Dissolved Silicon Isotope Dynamics in Large River Estuaries

Zhimian Cao1, Zhouling Zhang2, Dr. Patricia Grasse3, Minhan Dai4, Lei Gao5, Henning Kuhnert6, Martha Gledhill7, Cristiano M Chiessi8, Kristin Doering9 and Martin Frank7, (1)Xiamen University, State Key Laboratory of Marine Environmental Science; College of Ocean and Earth Sciences, Xiamen, China, (2)State Key Laboratory of Marine Environmental Science, Xiamen University, Xiamen, China, (3)GEOMAR Helmholtz Centre for Ocean Research Kiel, German Centre for Integrative Biodiversity Research (iDiv), Kiel, Germany, (4)Xiamen University, State Key Laboratory of Marine Environmental Science, Xiamen, China, (5)State Key Laboratory of Estuarine and Coastal Research, East China Normal University, Shanghai, China, (6)Department of Geosciences & MARUM University of Bremen, Bremen, Germany, (7)GEOMAR Helmholtz Centre for Ocean Research Kiel, Kiel, Germany, (8)University of São Paulo, School of Arts, Sciences and Humanities, São Paulo, Brazil, (9)Department of Oceanography, Dalhousie University, Halifax, NS, Canada
Abstract:
Estuarine systems are of key importance for the riverine input of silicon (Si) to the ocean, which is a limiting factor of diatom productivity in coastal areas. This study presents a field data set of surface dissolved Si isotopic compositions (δ30SiSi(OH)4) obtained in the estuaries of three of the world’s largest rivers, the Amazon (ARE), Yangtze (YRE), and Pearl (PRE), which cover different climate zones. While δ30SiSi(OH)4 behaved conservatively in the YRE and PRE supporting a dominant control by water mass mixing, significantly increased δ30SiSi(OH)4 signatures due to diatom utilization of Si(OH)4 were observed in the ARE and reflected a Si isotopic enrichment factor 30ε of −1.0±0.4‰ (Rayleigh model) or −1.6±0.4‰ (steady state model). The δ30SiSi(OH)4 value of the river water endmember was heavier in the YRE (1.8±0.2‰) than in the ARE (1.2±0.2‰) and PRE (1.4±0.2‰), presumably due to stronger fractionation in the Yangtze River catchment induced by a combined effect of weathering, biological utilization, and anthropogenic activities as suggested previously.
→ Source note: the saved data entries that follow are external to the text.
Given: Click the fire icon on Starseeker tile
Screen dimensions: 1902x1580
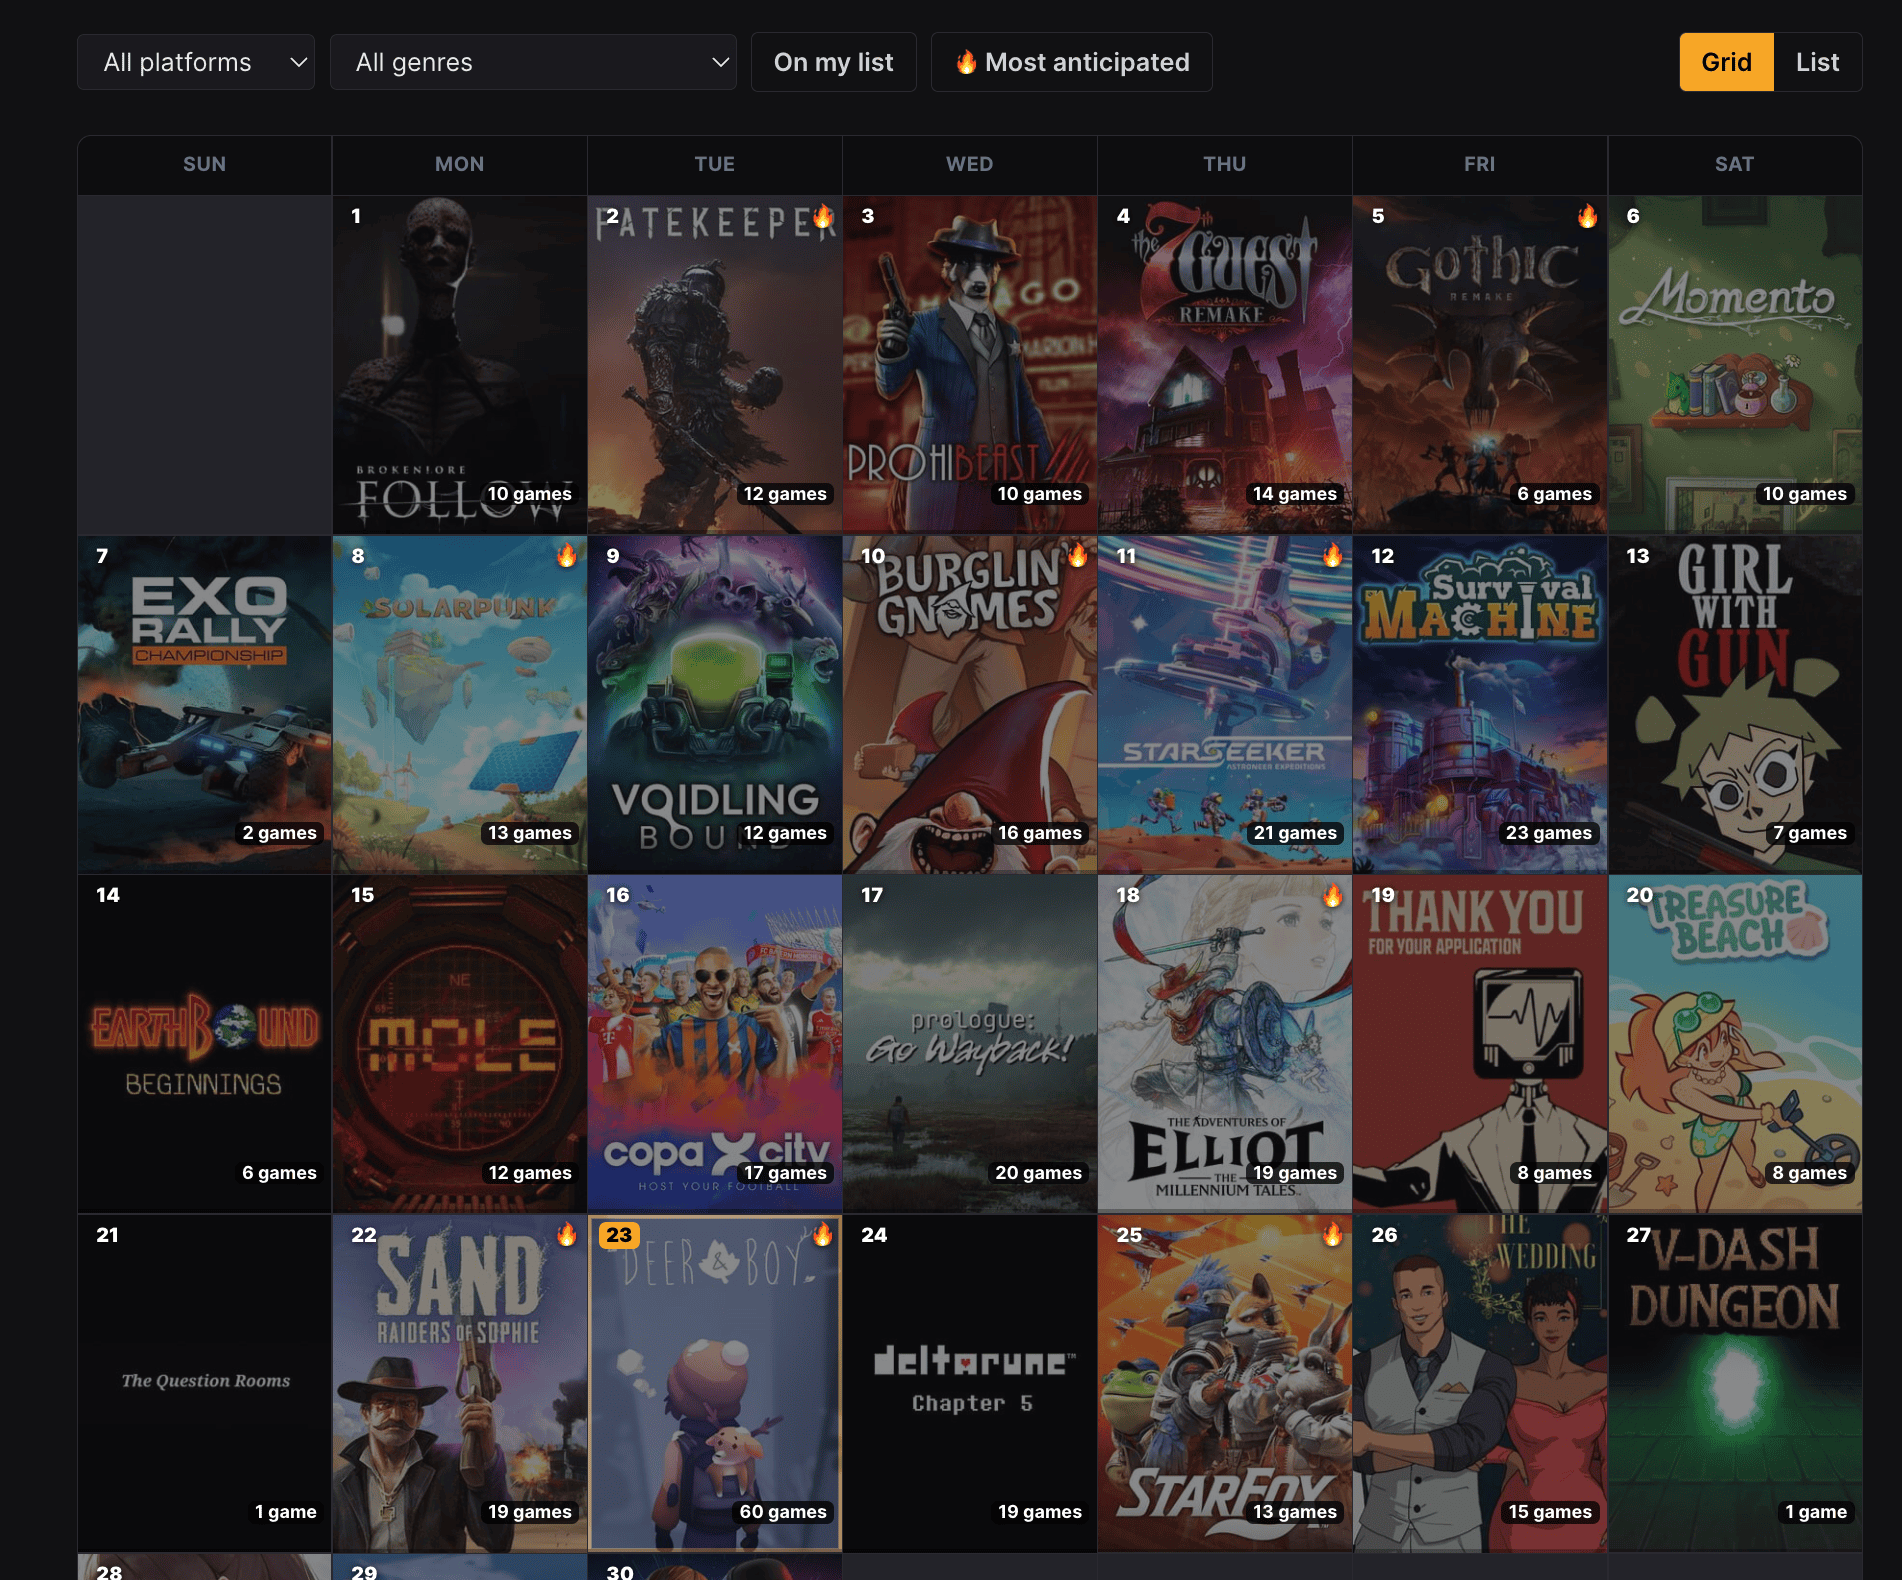Looking at the screenshot, I should [1332, 555].
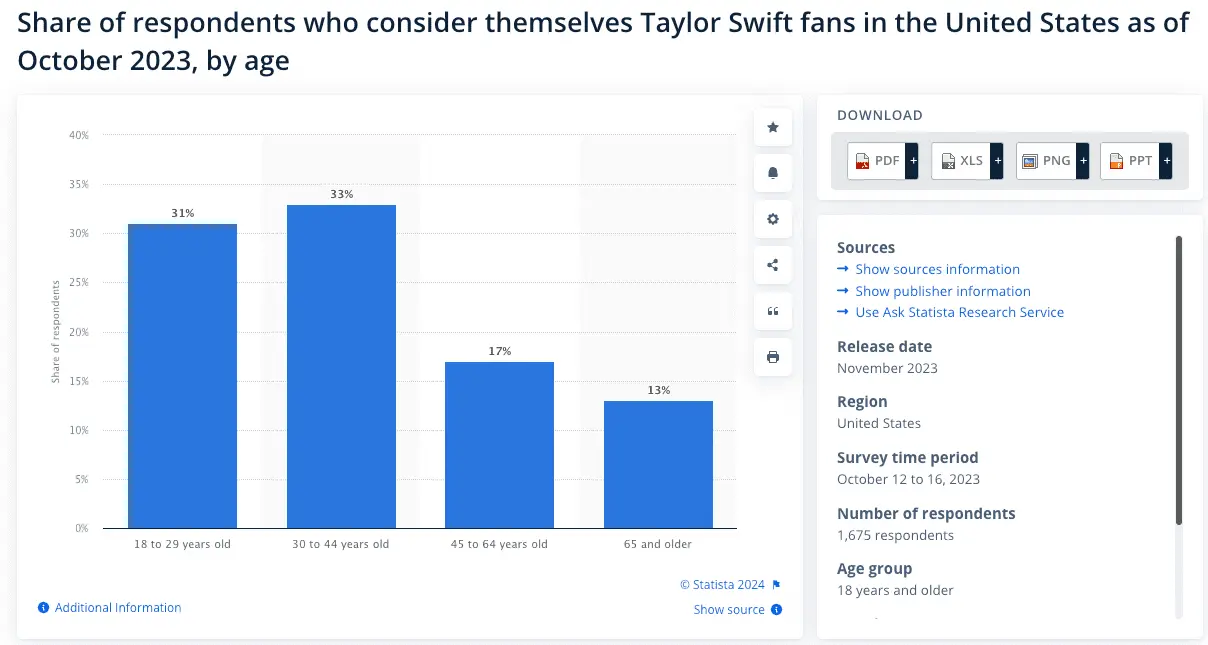The height and width of the screenshot is (645, 1208).
Task: Click the sidebar scrollbar
Action: tap(1179, 380)
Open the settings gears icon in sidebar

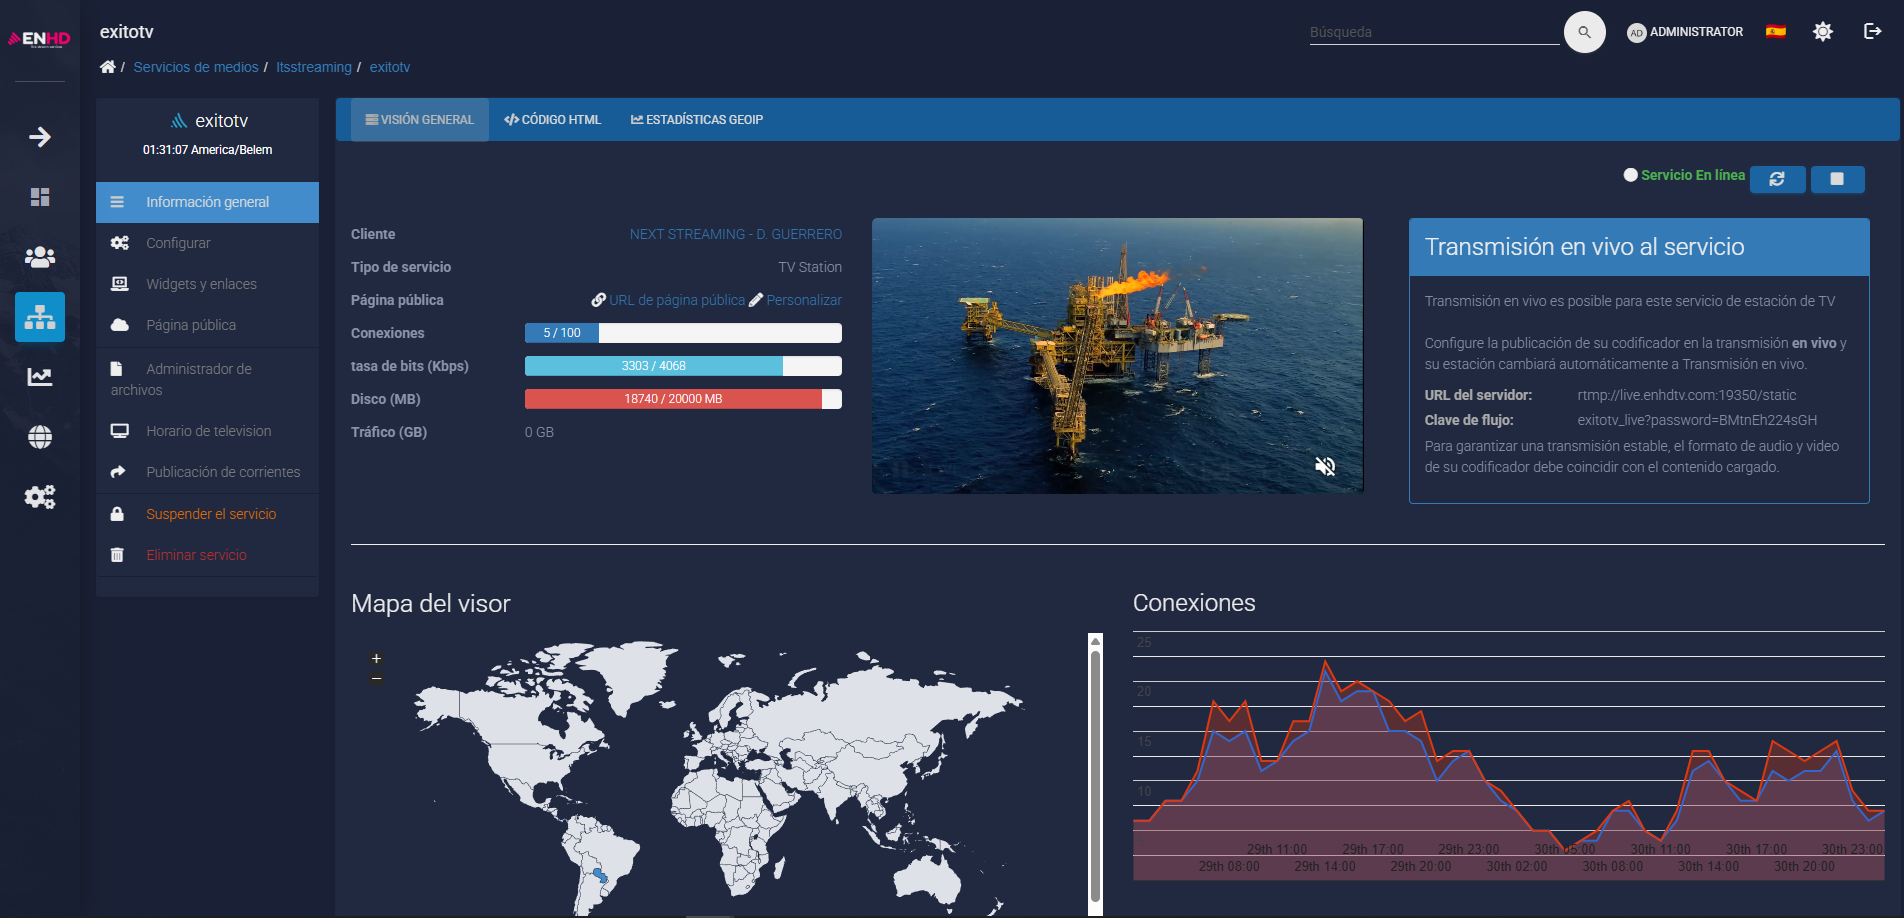40,497
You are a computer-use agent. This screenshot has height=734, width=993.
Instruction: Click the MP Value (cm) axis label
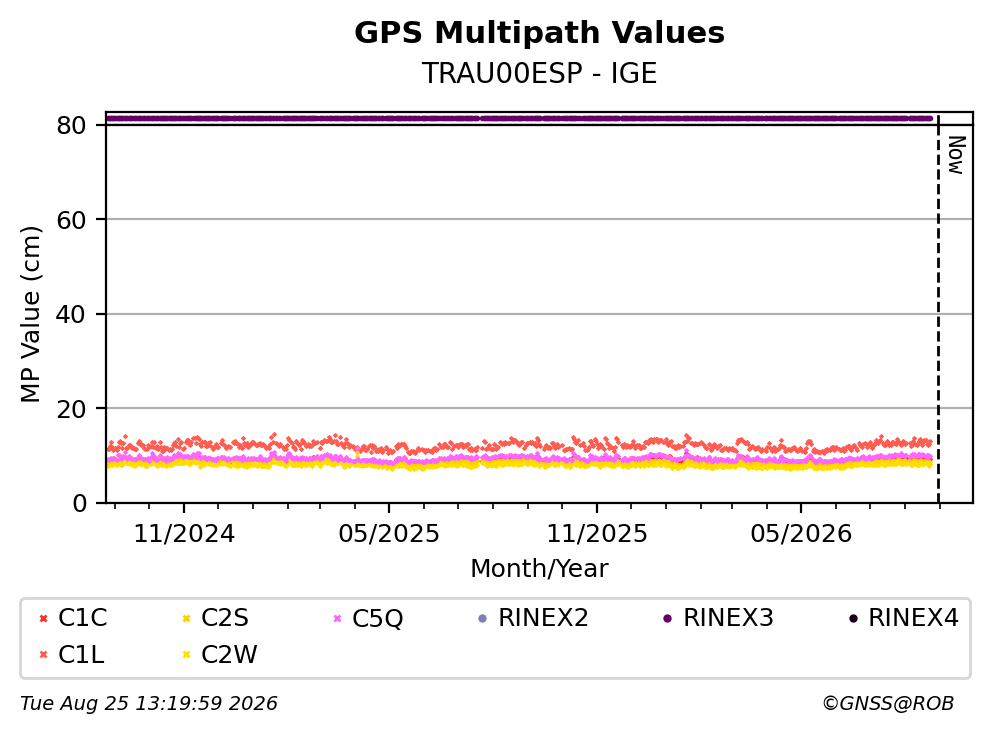click(30, 314)
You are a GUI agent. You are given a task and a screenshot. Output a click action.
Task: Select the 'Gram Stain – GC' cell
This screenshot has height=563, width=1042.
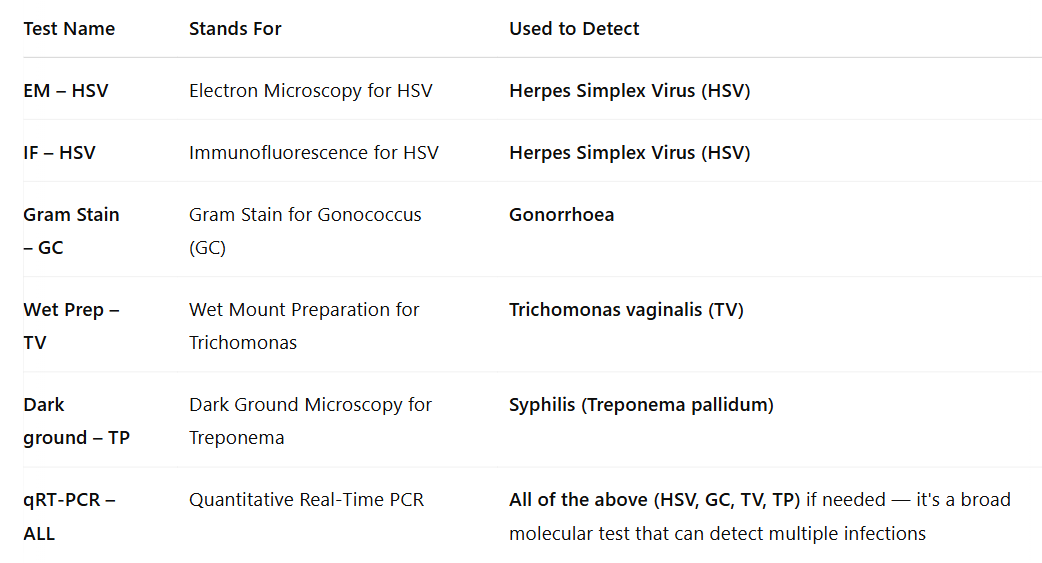click(72, 231)
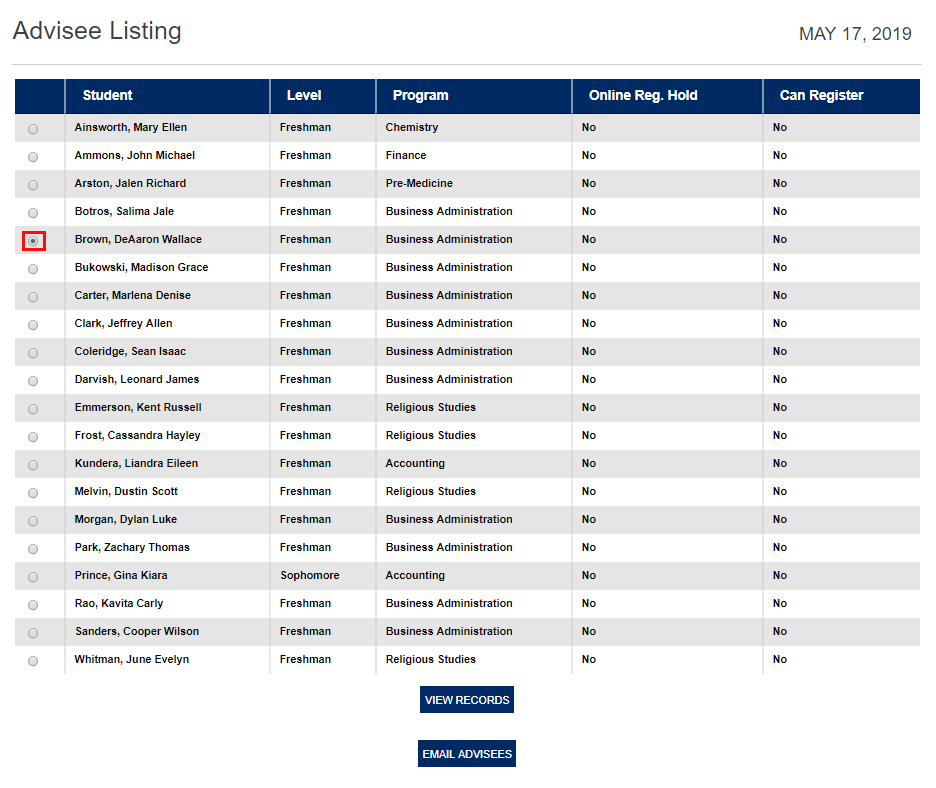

In addition, seasonal variability of Si isotope behavior in the YRE was observed by comparison to previous work and most likely resulted from changes in water residence time, temperature, and light level. Based on the 30ε value obtained for the ARE, we estimate that the global average δ30SiSi(OH)4 entering the ocean is 0.1-0.3‰ higher than that of the rivers due to Si retention in estuaries. This systematic modification of riverine Si isotopic compositions during estuarine mixing, as well as the seasonality of Si isotope dynamics in single estuaries, need to be taken into account for better constraining the role of large river estuaries in the oceanic Si cycle.